Pre-clinical vaccine development
A prototype syphilis vaccine was developed by James Miller as early as 1973.20 The difficulties ahead are foretold in his conclusion: ‘Conclusive evidence that Treponema pallidum immobilization (TPI) antibody is not associated with the immune response was provided by the finding that 8 of the 11 immune rabbits challenged 1 year after vaccination had no TPI antibody before challenge and failed to develop immobilizing antibody during the 3-month period of observation after challenge’. Nevertheless, the experiment was successful in that rabbits immunised with a non-infectious ʏ-irradiated T. pallidum were completely protected against disease for at least 1 year in the face of T. pallidum infectious challenge.
Possible targets include selected subsets of the T. pallidum repeat (Tpr) protein family (targeting susceptibility and persistence), and the treponemal adhesin protein pallilysin Tp0751 (targeting dissemination).21,22 A novel approach has been the use of non-infectious Borrelia burgdorferi as an effective carrier to deliver and elicit a specific host response to T. pallidum antigens such as those expressed by tp0897 (tprK) and tp0435 genes.23 Plasmid DNA encoding T. pallidum flagellin FlaB3 has been used as a candidate vaccine for the evaluation of immunogenicity and protection against dissemination.24 Subsequent intradermal challenge in rabbits showed a significant reduction in the bacterial burden in blood, liver, spleen and testicles in the rabbits vaccinated with plasmid DNA-encoded flagellin (FlaB3).

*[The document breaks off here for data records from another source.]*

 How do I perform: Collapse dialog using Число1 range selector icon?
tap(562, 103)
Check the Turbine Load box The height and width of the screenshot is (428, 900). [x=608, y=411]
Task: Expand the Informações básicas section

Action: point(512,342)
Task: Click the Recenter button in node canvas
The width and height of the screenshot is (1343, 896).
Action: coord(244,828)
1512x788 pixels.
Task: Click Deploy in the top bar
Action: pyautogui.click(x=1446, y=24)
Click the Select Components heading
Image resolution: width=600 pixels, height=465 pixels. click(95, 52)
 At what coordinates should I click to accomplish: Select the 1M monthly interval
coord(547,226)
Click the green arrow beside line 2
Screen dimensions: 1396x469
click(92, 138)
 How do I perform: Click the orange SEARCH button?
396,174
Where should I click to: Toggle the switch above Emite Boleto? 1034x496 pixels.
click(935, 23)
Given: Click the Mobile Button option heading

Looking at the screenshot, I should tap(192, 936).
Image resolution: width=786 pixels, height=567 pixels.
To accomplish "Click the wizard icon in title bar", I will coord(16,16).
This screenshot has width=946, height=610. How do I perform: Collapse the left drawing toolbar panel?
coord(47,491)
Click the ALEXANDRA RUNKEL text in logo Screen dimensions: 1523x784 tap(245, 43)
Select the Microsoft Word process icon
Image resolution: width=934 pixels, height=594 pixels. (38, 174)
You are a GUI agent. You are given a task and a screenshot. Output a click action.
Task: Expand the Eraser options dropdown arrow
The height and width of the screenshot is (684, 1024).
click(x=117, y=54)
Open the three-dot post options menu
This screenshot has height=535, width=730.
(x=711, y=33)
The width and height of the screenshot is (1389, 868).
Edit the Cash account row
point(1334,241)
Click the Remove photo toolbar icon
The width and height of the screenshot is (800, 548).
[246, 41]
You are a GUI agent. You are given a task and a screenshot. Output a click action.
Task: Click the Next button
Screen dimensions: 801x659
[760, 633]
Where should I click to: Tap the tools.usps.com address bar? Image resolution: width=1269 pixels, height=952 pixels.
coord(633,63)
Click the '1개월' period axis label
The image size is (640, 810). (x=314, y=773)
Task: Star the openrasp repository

Table 2 shows the key issues and implications that need to be considered during the pre-clinical development phase of candidate syphilis vaccines.
Table 2.
Key issues needing to be assessed during the process of syphilis pre-clinical vaccine development.
| Issue | Implication |
|---|---|
| Number of vaccine administrations required to achieve maximal immunity | Compliance and vaccination scheduling |
| Duration of immunity induced | Protection against repeated frequent exposure |
| Cross-protection against diverse strains | Need for a global vaccine approach |
| Appropriate multi-valent vaccine | Multi-component approach more likely to be successful |
| Adjuvant selection and optimisation | For immunogenicity in HIV-infected individuals |
HIV, human immunodeficiency virus.
Challenges and next steps
Because syphilis transmission occurs by contact with the infectious primary chancre or through secondary lesions, prevention or attenuation of these lesions is a necessary requirement for a syphilis vaccine, according to a recent review of the subject by Caroline Cameron.25 This is because of the need for such a vaccine to either eliminate, or at least reduce, person-to-person transmission. It is also necessary for the vaccine to prevent dissemination of the organism within the infected host, repeat infections, persistence and latency.21,22
Once a suitable candidate or candidates are identified, it will be time to move to the clinical phase of testing in humans. However, with the cloud of the Tuskegee Study, in which the subjects were not informed as to the true purpose of the study and in which subjects with syphilis were not treated, there will be ethical questions related to safety and treatment to be answered before clinical trials begin.26
Chlamydia
Burden of disease
The WHO has estimated the global prevalence and incidence of chlamydia in 2016.10 The 2016 global prevalence estimate for chlamydia in women was 3.8% (95% uncertainty interval 3.3–4.5) whereas in men it was 2.7% (95% uncertainty interval 1.9–3.7). There were 127.2 million total estimated incident cases of chlamydia globally (95% uncertainty interval 95.1–165.9 million).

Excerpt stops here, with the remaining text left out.